:: WHAT YOU ARE ASKED TO DO ::
Would you retype exactly the lines below, starting with the one that has "This screenshot has height=363, width=246." and going on through the one that has "Task: Open the Tools menu", with no pictures and nothing else?

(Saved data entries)

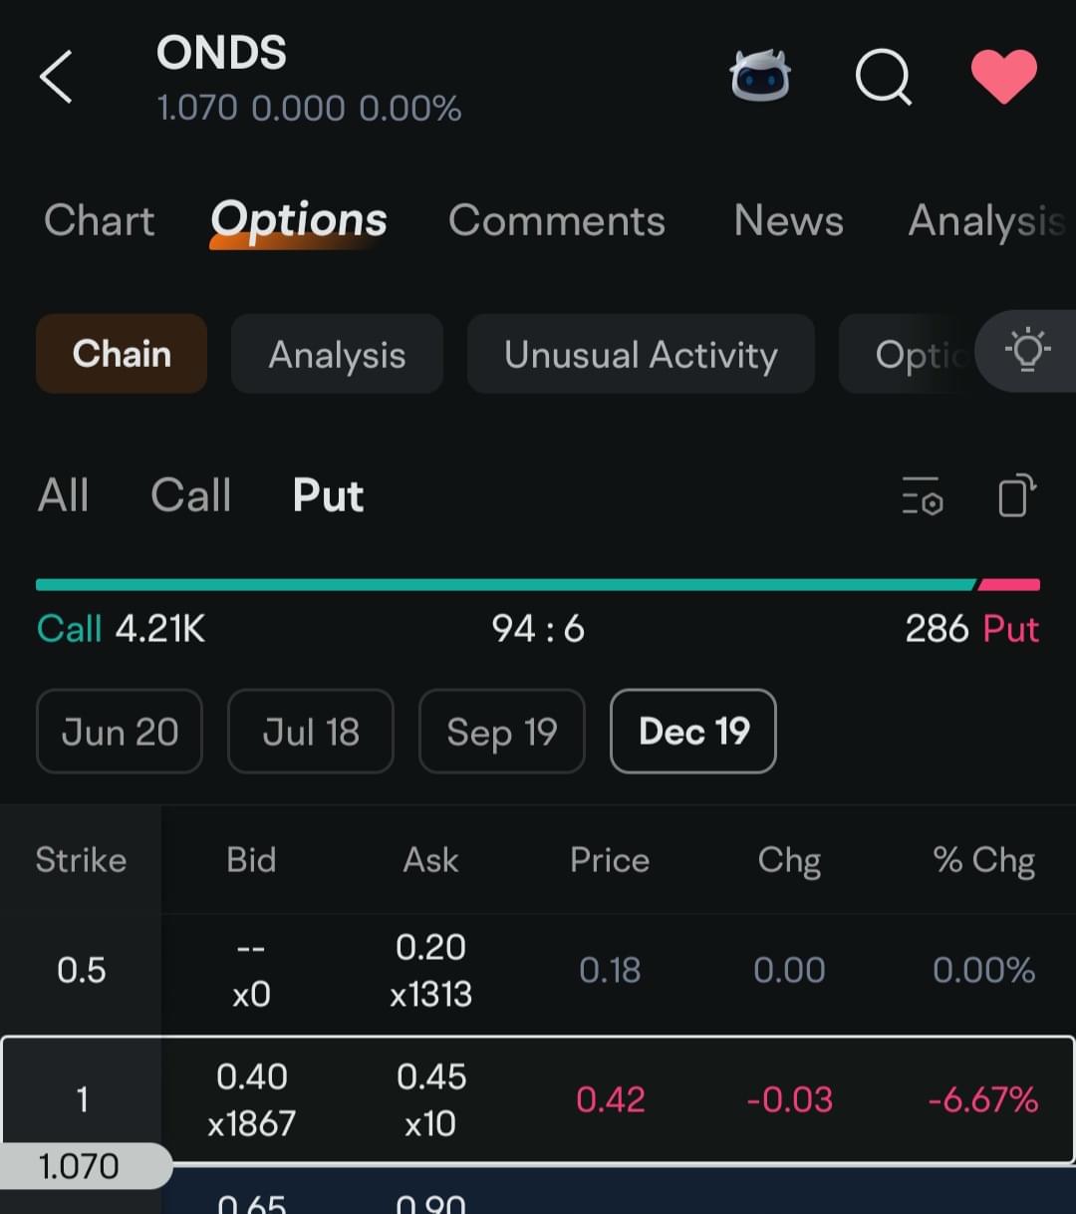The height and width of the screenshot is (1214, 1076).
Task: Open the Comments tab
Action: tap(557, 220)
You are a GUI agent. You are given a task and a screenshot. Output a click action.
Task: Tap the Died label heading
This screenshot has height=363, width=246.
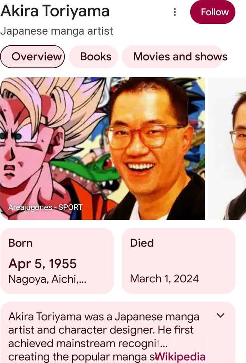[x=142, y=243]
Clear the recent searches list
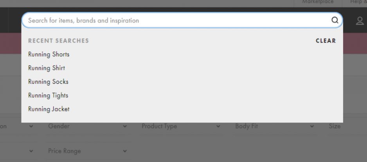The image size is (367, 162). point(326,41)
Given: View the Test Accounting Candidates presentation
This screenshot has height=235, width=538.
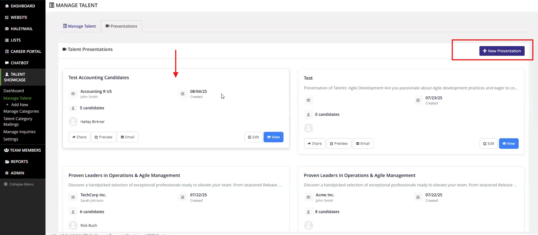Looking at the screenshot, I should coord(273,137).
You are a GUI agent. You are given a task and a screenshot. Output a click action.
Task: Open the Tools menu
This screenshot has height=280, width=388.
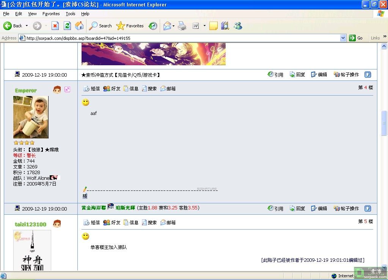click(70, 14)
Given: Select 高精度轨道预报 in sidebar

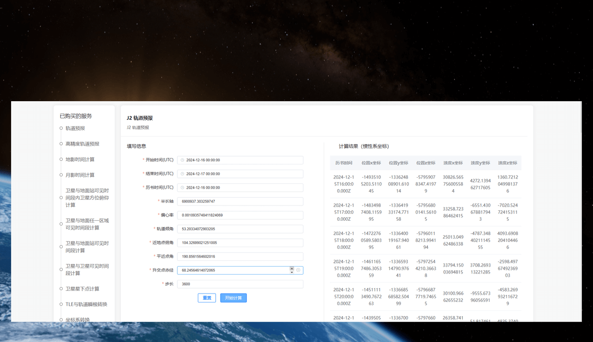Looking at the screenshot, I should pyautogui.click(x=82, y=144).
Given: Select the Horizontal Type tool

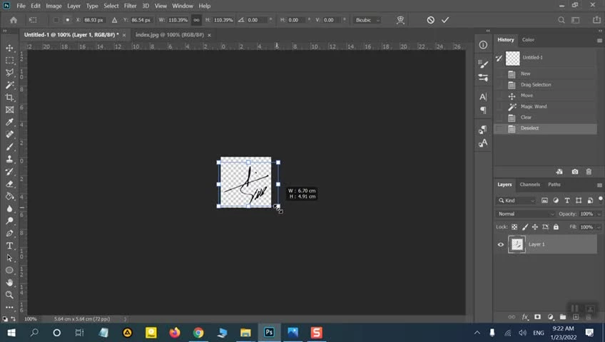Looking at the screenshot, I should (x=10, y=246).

:: EXPECTED ANSWER ::
This screenshot has height=363, width=246.
[x=142, y=243]
Clear the recent searches list
The image size is (367, 162). point(326,41)
Given: View the Test Accounting Candidates presentation
This screenshot has height=235, width=538.
Looking at the screenshot, I should coord(273,137).
You are a GUI agent. You are given a task and a screenshot. Output a click action.
Task: Open the Tools menu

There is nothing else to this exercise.